Pasa que en el torneo pasado nos comíamos a todos y no pasamos de la primera fase. esperemos contra México a ver si pasamos, es la manera en que Guille Buelga explica la decisión de demorar la toma de las fotografías que conforman esta colección. La cordura era un sentimiento nacional compartido hasta que aquella tarde el mediocampista Maxi Rodríguez liquidó a los aztecas con un gol de antología. Entonces la locura futbolera hizo saltar los cerrojos y campeó libre por los campos del país más la consiente.
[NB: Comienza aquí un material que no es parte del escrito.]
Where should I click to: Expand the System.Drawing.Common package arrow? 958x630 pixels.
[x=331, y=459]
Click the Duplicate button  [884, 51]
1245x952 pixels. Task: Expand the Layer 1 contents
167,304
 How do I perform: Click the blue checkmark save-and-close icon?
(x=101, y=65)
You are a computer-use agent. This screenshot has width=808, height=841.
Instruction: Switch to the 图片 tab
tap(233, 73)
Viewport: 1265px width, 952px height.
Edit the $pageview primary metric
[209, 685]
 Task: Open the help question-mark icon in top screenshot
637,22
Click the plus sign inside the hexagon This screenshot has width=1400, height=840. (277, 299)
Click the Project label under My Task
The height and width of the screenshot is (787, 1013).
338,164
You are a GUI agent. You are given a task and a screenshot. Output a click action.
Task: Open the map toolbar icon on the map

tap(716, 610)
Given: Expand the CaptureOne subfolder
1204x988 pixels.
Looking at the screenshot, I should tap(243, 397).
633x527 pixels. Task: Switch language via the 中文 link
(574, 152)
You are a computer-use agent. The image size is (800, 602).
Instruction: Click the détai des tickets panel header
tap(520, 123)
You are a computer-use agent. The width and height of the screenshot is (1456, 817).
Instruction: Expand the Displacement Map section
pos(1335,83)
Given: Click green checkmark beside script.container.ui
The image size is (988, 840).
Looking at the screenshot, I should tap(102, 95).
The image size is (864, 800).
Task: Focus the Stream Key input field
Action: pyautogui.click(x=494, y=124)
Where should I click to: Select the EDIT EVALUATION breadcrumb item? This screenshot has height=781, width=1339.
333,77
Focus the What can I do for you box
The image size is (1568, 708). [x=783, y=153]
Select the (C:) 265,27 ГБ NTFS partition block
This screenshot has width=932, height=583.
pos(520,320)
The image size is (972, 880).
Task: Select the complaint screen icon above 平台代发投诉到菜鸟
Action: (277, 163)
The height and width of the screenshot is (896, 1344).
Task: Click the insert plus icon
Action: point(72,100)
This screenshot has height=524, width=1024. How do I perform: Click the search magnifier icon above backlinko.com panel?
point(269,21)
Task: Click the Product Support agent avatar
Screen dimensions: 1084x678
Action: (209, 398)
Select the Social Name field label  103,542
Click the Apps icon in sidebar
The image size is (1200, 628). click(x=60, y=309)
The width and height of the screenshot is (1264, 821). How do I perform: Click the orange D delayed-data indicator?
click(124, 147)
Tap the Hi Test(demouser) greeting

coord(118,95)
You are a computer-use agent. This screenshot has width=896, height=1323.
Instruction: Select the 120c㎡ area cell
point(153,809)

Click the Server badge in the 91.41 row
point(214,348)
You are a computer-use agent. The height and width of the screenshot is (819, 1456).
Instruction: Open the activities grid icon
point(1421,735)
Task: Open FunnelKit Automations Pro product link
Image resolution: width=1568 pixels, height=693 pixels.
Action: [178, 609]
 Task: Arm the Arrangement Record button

Y es que a ese punto ya se habían acumulado razones suficientes para pensar en grande. El gol de Maxi era la más reciente perla de una campaña seria: victoria clara sobre los macizos africanos de Costa de Marfil, masacre sinfónica de 6-0 sobre Serbia y Montenegro, empate a ceros contra Holanda, triunfo épico sobre México. Ahora venía en partido de octavos de final en donde la Argentina debería enfrentarse a una candidata al título, la aceitada máquina alemana. De modo que si la pasión Argentina alcanzó su punto de ebullición en esta Copa Mundo 2006 fue aquella mañana del 30 de junio antes del choque contra los alemanes. Choque que a la postre perderían los suramericanos en un definición por penaltis en donde fueron pusilánimes y los teutones, inmarcesibles.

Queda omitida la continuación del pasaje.